* _Work to do_
Return everything in the essay on preppy style from "For a good part" down to "like they did.", word for word.

* _Provided text_

Preppy Style's Subversive Time
The millennial bring back of boat shoes, at a Miu Miu or Sebago’s near you.
For a good part of the past 12 years, I have always either worn a loafer or car shoe. I didn’t grow up in Connecticut or Maine, I came of age during the aughts in Tampa Bay, Florida. I didn’t grow up in a big boating family, but did spend weekends in malls hanging out at a Hollister or Abercrombie & Fitch, submerged in surf’s subculture. We were a group in the early 2000s that didn’t necessarily surf at the beach, but dressed like they did.
Did your Hollister have a live screening of Huntington Beach, CA? It became such a cool use of technology at a boutique and innovative signifier of its time. Fashion was only just scratching the surface of mass auditorship. And on a Tuesday night the October of 2009, Alexander McQueen’s ‘Plato’s Atlantis’ show, the one with the Armadillo shoes, invented the concept of breaking the internet.

* _Dataset rows_

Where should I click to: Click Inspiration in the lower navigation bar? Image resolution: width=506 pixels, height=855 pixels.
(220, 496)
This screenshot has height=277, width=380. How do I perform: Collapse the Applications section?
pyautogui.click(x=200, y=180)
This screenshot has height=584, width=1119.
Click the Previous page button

---

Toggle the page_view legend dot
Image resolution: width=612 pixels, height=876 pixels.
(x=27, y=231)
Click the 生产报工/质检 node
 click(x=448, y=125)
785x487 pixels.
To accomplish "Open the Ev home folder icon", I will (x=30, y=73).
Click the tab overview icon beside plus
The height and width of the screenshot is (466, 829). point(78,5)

* _Solved problem_
For a good part of the past 12 years, I have always either worn a loafer or car shoe. I didn’t grow up in Connecticut or Maine, I came of age during the aughts in Tampa Bay, Florida. I didn’t grow up in a big boating family, but did spend weekends in malls hanging out at a Hollister or Abercrombie & Fitch, submerged in surf’s subculture. We were a group in the early 2000s that didn’t necessarily surf at the beach, but dressed like they did.